■ SUPPLIED RECORDS ■
----

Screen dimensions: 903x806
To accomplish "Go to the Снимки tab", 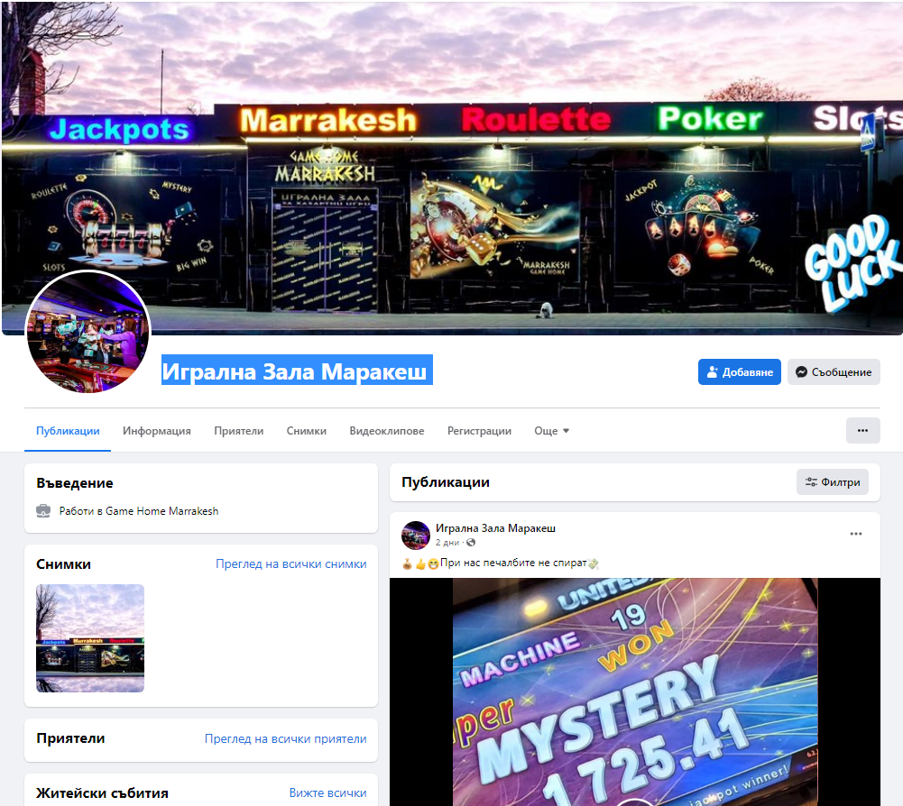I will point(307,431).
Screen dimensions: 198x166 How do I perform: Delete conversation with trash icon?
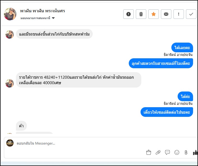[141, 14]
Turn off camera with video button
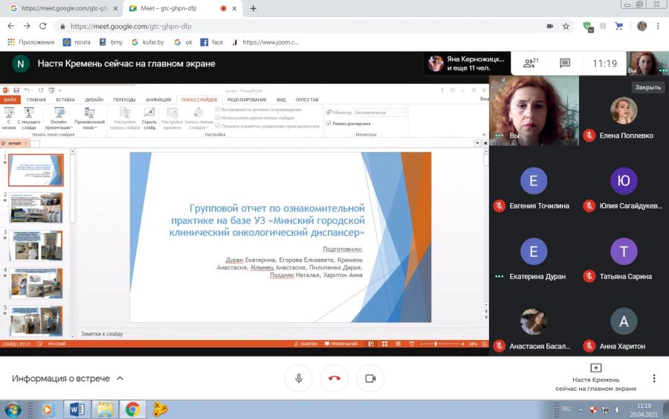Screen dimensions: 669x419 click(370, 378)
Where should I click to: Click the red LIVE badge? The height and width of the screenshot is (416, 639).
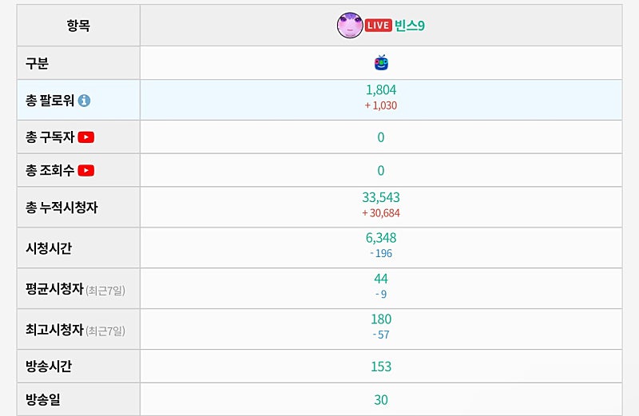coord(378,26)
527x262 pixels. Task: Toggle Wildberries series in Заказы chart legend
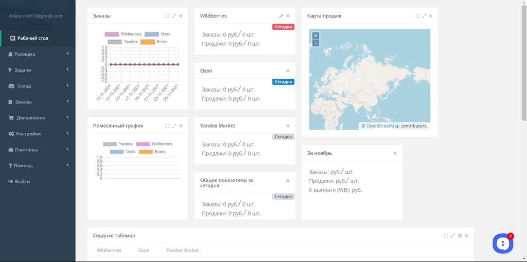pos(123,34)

----

Everything from the line containing "Where should I" through the last line of the entries is to be output exactly as written, minus any pictures.

■ OUTPUT ■
Where should I click to: Click the red LIVE badge? The height and width of the screenshot is (416, 639).
coord(378,26)
527x262 pixels. Task: Toggle Wildberries series in Заказы chart legend
pos(123,34)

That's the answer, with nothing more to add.